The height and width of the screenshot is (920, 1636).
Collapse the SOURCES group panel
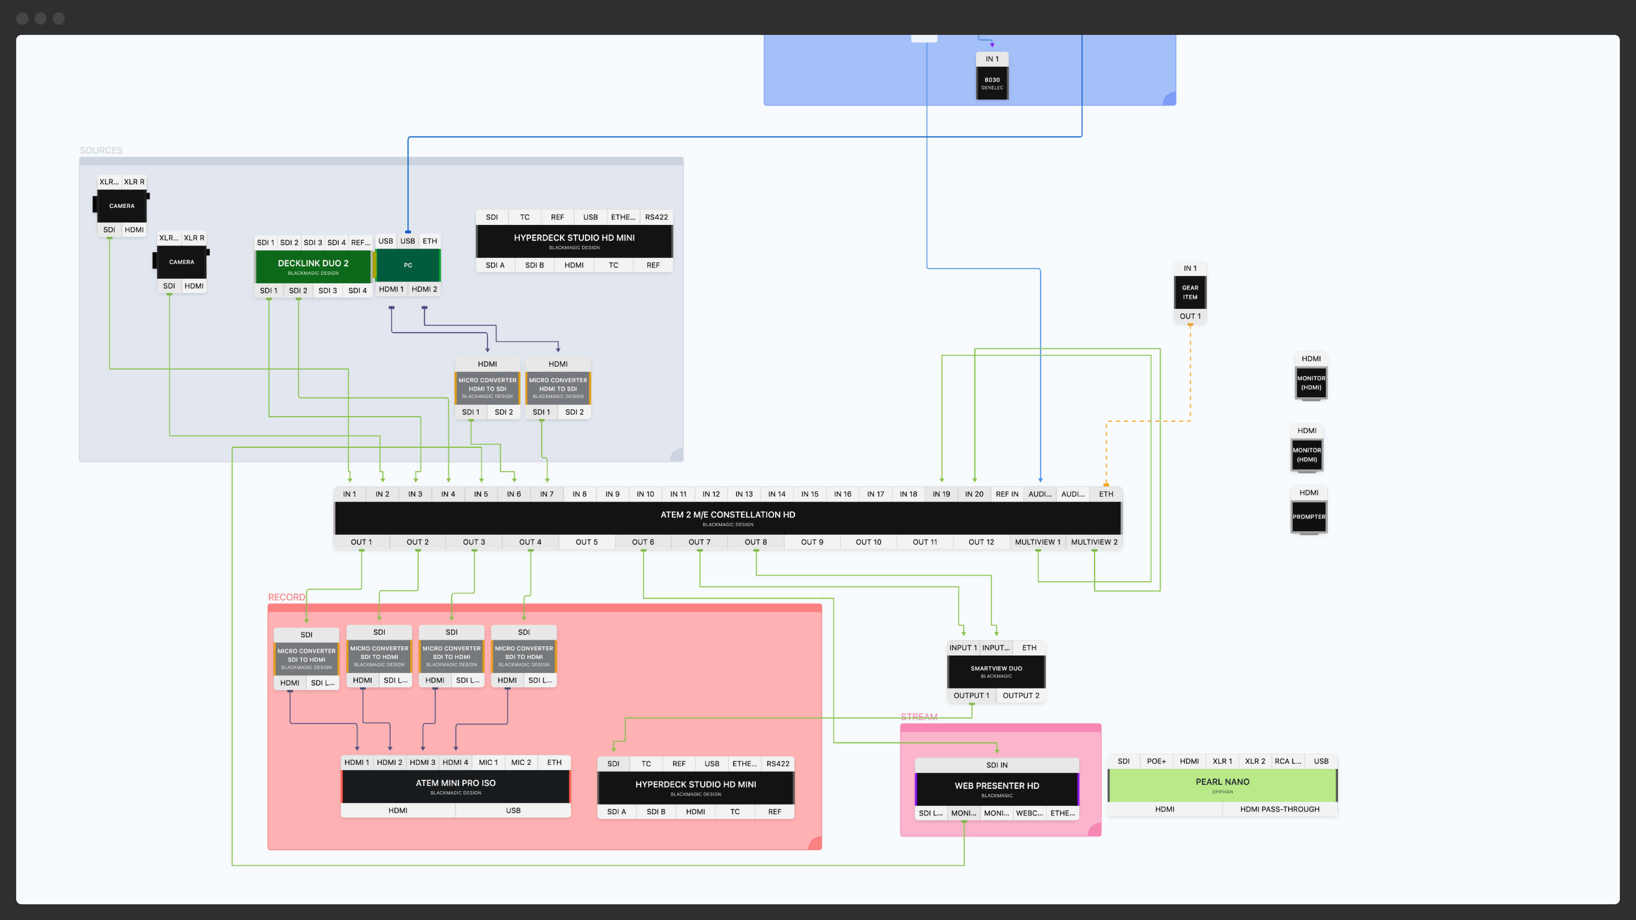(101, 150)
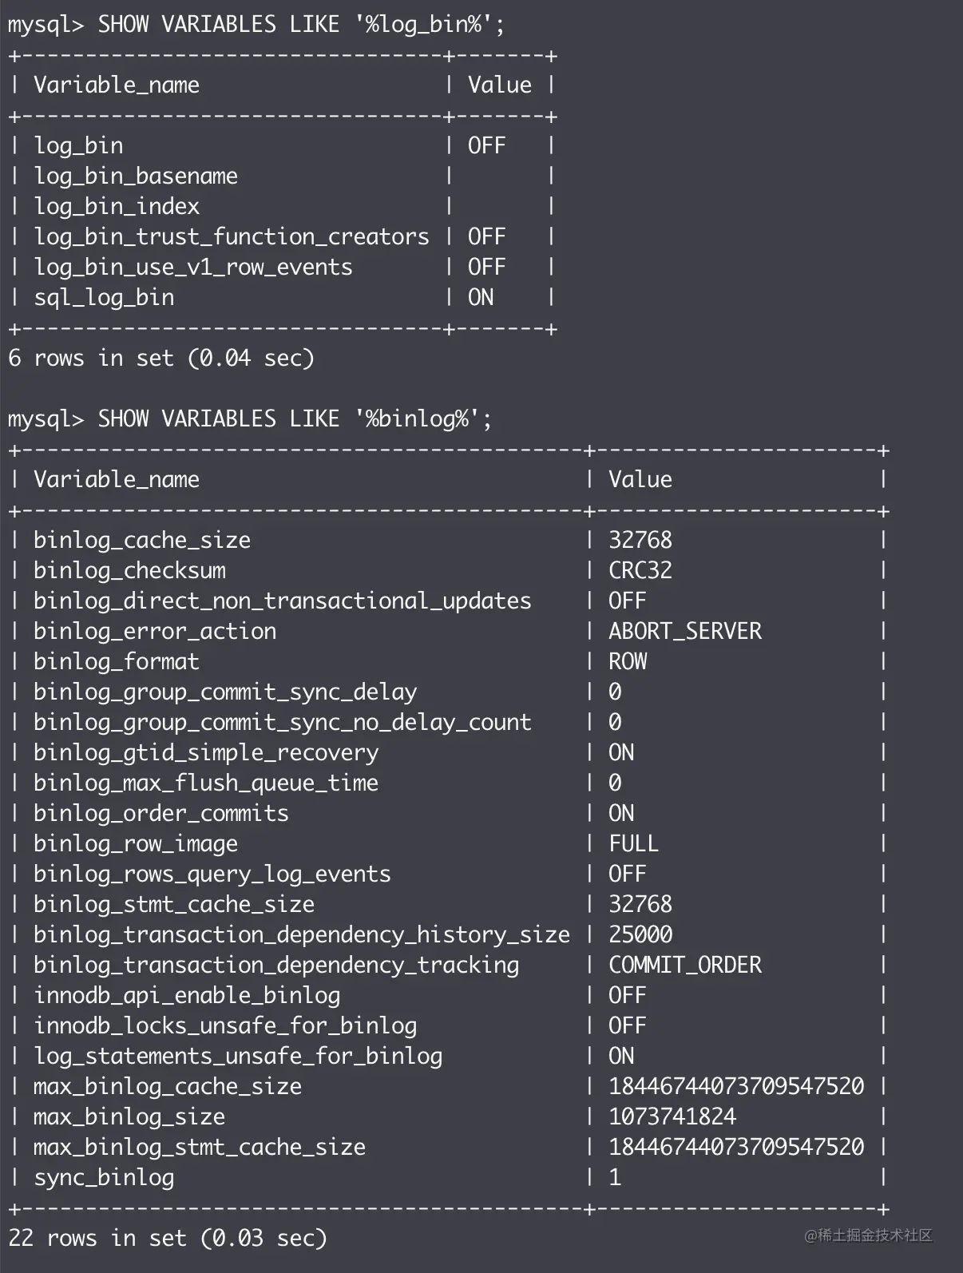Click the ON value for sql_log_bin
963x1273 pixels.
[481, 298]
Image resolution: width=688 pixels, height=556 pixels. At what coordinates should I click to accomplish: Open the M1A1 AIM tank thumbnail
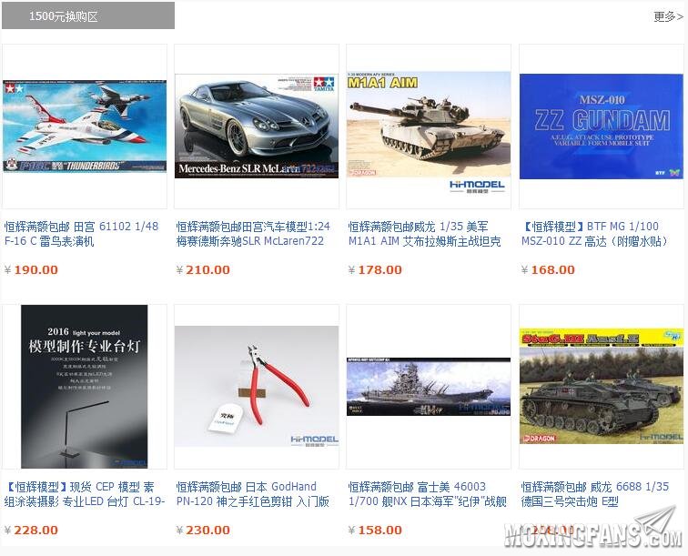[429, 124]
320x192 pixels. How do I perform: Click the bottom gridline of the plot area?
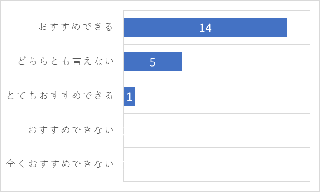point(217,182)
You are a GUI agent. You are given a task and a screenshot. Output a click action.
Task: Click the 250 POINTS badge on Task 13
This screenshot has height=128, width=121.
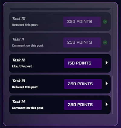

# WHAT THIS TASK INVOLVES
Copy out every line of the records above word for word, leaving out the pictures.

# FULL RESPONSE
The height and width of the screenshot is (920, 1636).
Collapse the SOURCES group panel
(101, 150)
Click the ON value for sql_log_bin
963x1273 pixels.
[481, 298]
Image resolution: width=688 pixels, height=556 pixels. At what coordinates should I click to accomplish: Open the M1A1 AIM tank thumbnail
[429, 124]
320x192 pixels. How do I perform: Click the bottom gridline of the plot area?
point(217,182)
You are a GUI agent. You are given a task and a screenshot. Output a click action.
Task: Click the 250 POINTS badge on Task 13
This screenshot has height=128, width=121.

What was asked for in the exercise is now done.